As Christianity expanded geographically, so did saints and therefore pilgrimage centres numerically. Places of pilgrimage proliferated to the point where any church could take this role, since relics, items imbued with holy power through association with a saint, were located in every church from the 8th century by universal decree. This did not make every church of equal value to the pilgrim: the major pilgrimage sites retained their pre-eminence – Rome for Christ, Mary, Peter and Paul; Jerusalem for Christ, Mary and Abraham; Santiago de Compostela for Saint James; Cologne Cathedral for the shrine of the Three Kings, the tomb of the three magi; and Canterbury Cathedral for Thomas Becket.

Before making the journey, pilgrims received a blessing from the local bishop and, if the pilgrimage was penance, they made a full confession. Though it is clear that not all pilgrims wore it, there was special pilgrims’ clothing: a broad-brimmed hat, a long and coarse garment, a sturdy staff and a small purse. Upon reaching the holy place, a badge specific to the site could be bought and worn to demonstrate pilgrimage piety.

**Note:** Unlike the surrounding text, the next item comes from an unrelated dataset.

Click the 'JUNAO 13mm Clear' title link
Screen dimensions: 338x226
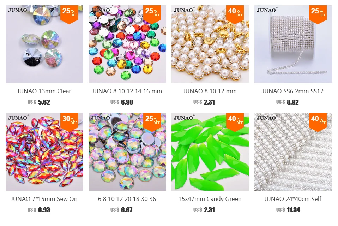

The journey itself was integral to the experience, requiring a great deal of effort, money and commitment. A long absence was required, possibly a year or more, with the necessary loss of earnings coupled with the expense of food, transport, lodging, often in monasteries en route, and offerings to the destination shrine and any other shrines on the way. As well as the obvious potential peril of exhaustion and falling ill, the journey involved other significant dangers as described in the Cantigas: shipwreck (CSM 33) and/or drowning (CSM 171, CSM 383), getting lost in unfamiliar and perilous territory (CSM 49), robbery (CSM 57, CSM 302), trickery and false accusations against the pilgrim stranger (CSM 175), arguments and fights between pilgrims (CSM 198), and life-threatening weather (CSM 311).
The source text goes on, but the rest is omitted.